Start INPUT

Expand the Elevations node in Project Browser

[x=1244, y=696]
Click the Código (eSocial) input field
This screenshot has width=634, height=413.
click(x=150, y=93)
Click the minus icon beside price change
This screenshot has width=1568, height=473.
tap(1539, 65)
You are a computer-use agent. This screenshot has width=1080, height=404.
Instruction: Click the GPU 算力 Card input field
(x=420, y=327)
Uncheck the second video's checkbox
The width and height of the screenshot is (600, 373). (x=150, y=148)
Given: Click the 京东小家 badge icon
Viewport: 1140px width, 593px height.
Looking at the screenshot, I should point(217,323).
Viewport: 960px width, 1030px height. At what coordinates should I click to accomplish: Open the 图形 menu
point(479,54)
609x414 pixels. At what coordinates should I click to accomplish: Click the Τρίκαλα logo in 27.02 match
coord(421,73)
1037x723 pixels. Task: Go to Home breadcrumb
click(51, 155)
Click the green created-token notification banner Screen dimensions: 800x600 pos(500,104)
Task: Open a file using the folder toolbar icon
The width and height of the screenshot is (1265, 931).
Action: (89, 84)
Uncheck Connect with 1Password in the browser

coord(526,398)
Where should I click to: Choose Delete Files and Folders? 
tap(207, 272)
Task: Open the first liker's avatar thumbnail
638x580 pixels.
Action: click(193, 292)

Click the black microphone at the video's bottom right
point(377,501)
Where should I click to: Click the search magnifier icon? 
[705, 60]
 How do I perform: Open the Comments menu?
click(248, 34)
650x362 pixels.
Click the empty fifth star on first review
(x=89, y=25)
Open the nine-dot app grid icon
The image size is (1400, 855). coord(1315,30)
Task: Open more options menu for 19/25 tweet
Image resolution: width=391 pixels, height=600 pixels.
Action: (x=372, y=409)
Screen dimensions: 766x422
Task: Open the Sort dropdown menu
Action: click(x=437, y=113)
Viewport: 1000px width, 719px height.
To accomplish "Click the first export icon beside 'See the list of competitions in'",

End INPUT

*OBJECTIVE*
Write out the data again, changing "Viewport" to "Screen size" wherever it occurs and leaving everything else the same.

*SOLUTION*
Expand the Elevations node in Project Browser

[x=1244, y=696]
Click the Código (eSocial) input field
This screenshot has width=634, height=413.
click(x=150, y=93)
Click the minus icon beside price change
This screenshot has width=1568, height=473.
tap(1539, 65)
You are a computer-use agent. This screenshot has width=1080, height=404.
Instruction: Click the GPU 算力 Card input field
(x=420, y=327)
Uncheck the second video's checkbox
The width and height of the screenshot is (600, 373). (x=150, y=148)
Given: Click the 京东小家 badge icon
Screen size: 1140px width, 593px height.
Looking at the screenshot, I should point(217,323).
Screen size: 960px width, 1030px height. At what coordinates should I click to accomplish: Open the 图形 menu
point(479,54)
609x414 pixels. At what coordinates should I click to accomplish: Click the Τρίκαλα logo in 27.02 match
coord(421,73)
1037x723 pixels. Task: Go to Home breadcrumb
click(51, 155)
Click the green created-token notification banner Screen dimensions: 800x600 pos(500,104)
Task: Open a file using the folder toolbar icon
The width and height of the screenshot is (1265, 931).
Action: (89, 84)
Uncheck Connect with 1Password in the browser

coord(526,398)
Where should I click to: Choose Delete Files and Folders? 
tap(207, 272)
Task: Open the first liker's avatar thumbnail
638x580 pixels.
Action: click(193, 292)

Click the black microphone at the video's bottom right
point(377,501)
Where should I click to: Click the search magnifier icon? 
[705, 60]
 How do I perform: Open the Comments menu?
click(248, 34)
650x362 pixels.
Click the empty fifth star on first review
(x=89, y=25)
Open the nine-dot app grid icon
The image size is (1400, 855). coord(1315,30)
Task: Open more options menu for 19/25 tweet
Image resolution: width=391 pixels, height=600 pixels.
Action: (x=372, y=409)
Screen dimensions: 766x422
Task: Open the Sort dropdown menu
Action: click(x=437, y=113)
Screen size: 1000px width, 719px height.
To accomplish "Click the first export icon beside 'See the list of competitions in'",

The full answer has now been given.